Current UK stock prices are showing new low entry points; having carried out further analysis and strategy review work, I have highlighted, for consideration, key points for playing the current environment.
The stock market topping process and the sharp declines we have seen are following the same road map as the 2007-2009 market conditions, which were characterized by the financial crisis, oil price spike and global economic slowdown. I feel the UK market has yet to reach rock bottom and I can’t see that happening until the eurozone debt crisis has played out to its logical conclusion to stem the issue.
ECB President Jean-Claude Trichet said there were "intensified downside risks" to the economic outlook for the eurozone.
Having carried out market studies and consensus earnings estimates, the good news is that we could be in the final stages of the opening salvo of this bear market, as the current lows are displaying distinct technical characteristics of an intermediate market turbulence bottom.
If I am right then on a three month basis I think the market could follow one of two distinct scenarios.
First, retesting of the lows by the end of September followed by a strong multi-week 4th quarter rally back towards the 200 day moving average (5771 on FTSE and 1269 on S&P500), as investors optimistically view the general market sell-off as a long term buying opportunity within an ongoing bull market.

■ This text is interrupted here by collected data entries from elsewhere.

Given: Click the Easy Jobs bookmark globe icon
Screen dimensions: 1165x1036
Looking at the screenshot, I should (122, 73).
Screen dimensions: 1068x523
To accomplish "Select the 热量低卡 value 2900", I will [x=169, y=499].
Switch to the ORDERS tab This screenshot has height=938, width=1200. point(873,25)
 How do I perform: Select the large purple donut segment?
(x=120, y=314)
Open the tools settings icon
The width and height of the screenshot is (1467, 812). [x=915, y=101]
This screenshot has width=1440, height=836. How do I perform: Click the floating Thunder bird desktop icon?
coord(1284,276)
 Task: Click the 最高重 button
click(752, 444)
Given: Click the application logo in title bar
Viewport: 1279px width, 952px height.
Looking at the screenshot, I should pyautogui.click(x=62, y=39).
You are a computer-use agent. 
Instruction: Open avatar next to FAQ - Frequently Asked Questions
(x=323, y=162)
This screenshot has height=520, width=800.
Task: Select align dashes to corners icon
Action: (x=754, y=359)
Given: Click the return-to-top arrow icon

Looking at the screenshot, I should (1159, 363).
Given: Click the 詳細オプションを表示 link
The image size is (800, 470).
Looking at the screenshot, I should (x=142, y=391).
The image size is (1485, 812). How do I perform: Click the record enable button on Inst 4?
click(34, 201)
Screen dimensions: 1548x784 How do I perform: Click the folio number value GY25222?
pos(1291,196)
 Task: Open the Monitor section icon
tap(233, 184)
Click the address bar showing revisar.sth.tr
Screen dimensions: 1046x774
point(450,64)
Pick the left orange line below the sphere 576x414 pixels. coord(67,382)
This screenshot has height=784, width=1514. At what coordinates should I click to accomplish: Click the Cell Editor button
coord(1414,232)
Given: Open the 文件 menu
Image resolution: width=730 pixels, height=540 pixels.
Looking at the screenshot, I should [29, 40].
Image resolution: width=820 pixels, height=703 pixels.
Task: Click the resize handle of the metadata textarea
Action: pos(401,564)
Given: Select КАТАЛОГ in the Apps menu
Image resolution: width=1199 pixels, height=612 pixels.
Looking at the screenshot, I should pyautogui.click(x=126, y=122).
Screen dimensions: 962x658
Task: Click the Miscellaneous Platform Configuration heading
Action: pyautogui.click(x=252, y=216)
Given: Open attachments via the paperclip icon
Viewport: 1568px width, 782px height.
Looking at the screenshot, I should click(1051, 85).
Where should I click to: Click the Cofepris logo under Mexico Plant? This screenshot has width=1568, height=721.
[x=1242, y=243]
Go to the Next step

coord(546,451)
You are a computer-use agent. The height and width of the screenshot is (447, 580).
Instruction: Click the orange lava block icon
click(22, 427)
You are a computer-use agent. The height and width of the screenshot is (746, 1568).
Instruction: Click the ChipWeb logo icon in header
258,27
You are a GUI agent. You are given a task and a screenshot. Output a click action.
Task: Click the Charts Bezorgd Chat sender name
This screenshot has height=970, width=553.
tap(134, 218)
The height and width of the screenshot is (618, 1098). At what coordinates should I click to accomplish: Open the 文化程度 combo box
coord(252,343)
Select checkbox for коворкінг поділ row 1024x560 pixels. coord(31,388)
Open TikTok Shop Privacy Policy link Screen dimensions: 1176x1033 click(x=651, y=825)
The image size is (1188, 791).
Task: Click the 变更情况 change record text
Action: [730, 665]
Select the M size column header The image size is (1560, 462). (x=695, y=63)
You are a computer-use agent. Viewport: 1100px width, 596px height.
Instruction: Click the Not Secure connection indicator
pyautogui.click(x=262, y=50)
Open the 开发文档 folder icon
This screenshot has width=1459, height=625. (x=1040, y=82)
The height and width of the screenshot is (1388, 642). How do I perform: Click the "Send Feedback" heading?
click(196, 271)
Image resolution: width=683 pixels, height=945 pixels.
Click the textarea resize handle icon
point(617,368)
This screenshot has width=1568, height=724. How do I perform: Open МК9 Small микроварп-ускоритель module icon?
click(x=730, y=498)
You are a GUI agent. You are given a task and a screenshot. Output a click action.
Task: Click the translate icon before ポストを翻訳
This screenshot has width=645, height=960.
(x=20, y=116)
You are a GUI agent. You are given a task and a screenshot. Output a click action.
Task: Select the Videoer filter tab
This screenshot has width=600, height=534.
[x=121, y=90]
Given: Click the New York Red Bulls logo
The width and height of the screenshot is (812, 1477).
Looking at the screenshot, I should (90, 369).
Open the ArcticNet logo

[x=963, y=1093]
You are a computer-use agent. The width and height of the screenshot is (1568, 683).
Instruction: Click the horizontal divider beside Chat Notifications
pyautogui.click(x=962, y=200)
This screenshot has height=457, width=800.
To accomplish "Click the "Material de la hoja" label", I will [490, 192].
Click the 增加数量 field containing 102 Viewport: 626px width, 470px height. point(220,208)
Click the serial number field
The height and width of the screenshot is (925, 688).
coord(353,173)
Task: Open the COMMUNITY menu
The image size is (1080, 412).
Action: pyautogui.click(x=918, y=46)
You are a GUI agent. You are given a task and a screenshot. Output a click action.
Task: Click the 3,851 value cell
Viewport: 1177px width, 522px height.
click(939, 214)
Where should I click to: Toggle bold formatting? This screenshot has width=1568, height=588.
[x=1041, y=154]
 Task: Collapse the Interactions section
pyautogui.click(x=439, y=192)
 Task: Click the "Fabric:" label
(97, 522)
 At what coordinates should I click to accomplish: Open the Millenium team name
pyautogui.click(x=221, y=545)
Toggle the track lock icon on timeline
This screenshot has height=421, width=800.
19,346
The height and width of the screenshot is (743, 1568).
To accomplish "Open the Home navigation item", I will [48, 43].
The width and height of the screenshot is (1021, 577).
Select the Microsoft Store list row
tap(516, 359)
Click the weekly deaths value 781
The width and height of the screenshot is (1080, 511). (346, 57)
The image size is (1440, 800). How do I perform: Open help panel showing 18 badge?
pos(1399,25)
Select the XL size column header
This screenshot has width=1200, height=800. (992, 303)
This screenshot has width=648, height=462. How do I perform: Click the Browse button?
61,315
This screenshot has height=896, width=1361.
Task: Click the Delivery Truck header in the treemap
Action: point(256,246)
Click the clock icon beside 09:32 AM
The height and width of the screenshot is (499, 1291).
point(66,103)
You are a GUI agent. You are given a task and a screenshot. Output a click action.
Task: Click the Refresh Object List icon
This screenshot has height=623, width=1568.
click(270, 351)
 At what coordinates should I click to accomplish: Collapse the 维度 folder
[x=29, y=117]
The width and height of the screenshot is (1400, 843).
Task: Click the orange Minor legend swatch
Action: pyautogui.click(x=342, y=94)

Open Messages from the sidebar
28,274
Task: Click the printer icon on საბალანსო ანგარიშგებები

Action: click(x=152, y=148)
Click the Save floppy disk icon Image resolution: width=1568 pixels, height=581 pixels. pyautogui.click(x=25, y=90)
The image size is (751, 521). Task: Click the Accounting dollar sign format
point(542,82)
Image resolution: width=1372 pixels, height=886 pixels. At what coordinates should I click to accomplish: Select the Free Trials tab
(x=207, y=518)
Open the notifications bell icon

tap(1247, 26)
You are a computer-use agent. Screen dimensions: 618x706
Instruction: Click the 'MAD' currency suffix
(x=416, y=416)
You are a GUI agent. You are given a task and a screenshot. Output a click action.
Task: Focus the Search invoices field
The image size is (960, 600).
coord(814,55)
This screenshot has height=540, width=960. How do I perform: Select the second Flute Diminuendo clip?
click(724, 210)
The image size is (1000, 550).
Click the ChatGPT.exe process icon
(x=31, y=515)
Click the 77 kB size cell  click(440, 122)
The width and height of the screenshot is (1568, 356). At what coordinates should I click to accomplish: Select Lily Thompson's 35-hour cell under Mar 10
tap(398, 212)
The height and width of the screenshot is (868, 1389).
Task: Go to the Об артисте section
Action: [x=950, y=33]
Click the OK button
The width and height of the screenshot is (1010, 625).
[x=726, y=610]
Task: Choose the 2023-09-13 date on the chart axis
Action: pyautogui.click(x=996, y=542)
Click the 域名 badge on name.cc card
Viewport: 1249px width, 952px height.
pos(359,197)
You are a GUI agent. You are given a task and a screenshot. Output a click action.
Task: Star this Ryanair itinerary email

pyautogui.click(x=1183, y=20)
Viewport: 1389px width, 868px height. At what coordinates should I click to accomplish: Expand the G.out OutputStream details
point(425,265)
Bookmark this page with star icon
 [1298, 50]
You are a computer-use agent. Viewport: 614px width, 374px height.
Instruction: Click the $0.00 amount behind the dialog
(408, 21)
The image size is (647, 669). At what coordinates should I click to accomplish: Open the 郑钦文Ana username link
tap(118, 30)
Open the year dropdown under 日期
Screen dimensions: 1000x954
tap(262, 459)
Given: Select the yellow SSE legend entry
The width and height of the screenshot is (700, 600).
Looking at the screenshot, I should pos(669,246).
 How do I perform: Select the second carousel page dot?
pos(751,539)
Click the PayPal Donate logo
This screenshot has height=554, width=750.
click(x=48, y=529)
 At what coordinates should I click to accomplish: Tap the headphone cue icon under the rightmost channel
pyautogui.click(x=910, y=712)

Alternatively, a relief rally could gather momentum and continue for several weeks, but my money is that it will run out of steam at the 200 day moving average, given the potential for further eruptions in the eurozone and deterioration in the economic outlook.
I would consider aggressively shorting the indices when the rally ends. It would also be a good time to reduce portfolio positions in cyclical and higher risk stocks and rotate asset allocation into more defensive sector stocks.
Disclosure: I have no positions in any stocks mentioned, and no plans to initiate any positions within the next 72 hours.